Topics: judicial bias, plea bargaining, resentencing, criminal sentencing

Summary

Background

Norman Longval was convicted of robbing a drugstore while carrying a shotgun. He had prior theft and violent convictions. Longval argued the trial judge made comments that could be seen as pressuring him to plead guilty. The Massachusetts high court and a special master found the judge’s remarks were informational, not threatening. The First Circuit nevertheless concluded the remarks created a reasonable fear of vindictiveness and ordered resentencing before a different judge.

Reasoning

The core question was whether a trial judge’s comments that could appear to pressure a defendant into pleading guilty automatically require resentencing. The First Circuit adopted a per se rule: statements that a defendant might view as coercive create a presumption of vindictiveness and require resentencing. The Supreme Court declined to take the case for review, so it did not resolve whether that per se rule is correct nationally.

Real world impact

Because the Supreme Court refused review, the First Circuit’s decision stands and Longval faces resentencing before a different judge under that court’s rule.
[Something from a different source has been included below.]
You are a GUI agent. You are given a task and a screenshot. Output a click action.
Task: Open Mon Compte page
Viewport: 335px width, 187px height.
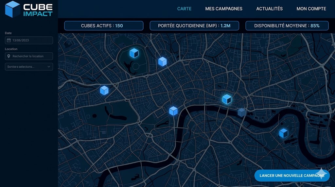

The denial is not a final Supreme Court ruling on the constitutional question, so the legal rule could change if the Court later accepts a similar case. This outcome affects only the parties and the First Circuit’s jurisdiction unless the Supreme Court decides to revisit the issue.

Dissents or concurrances

Justice Rehnquist dissented from the denial of review, arguing the per se presumption of judicial vindictiveness is unwarranted and that judges should be able to inform defendants about likely sentences.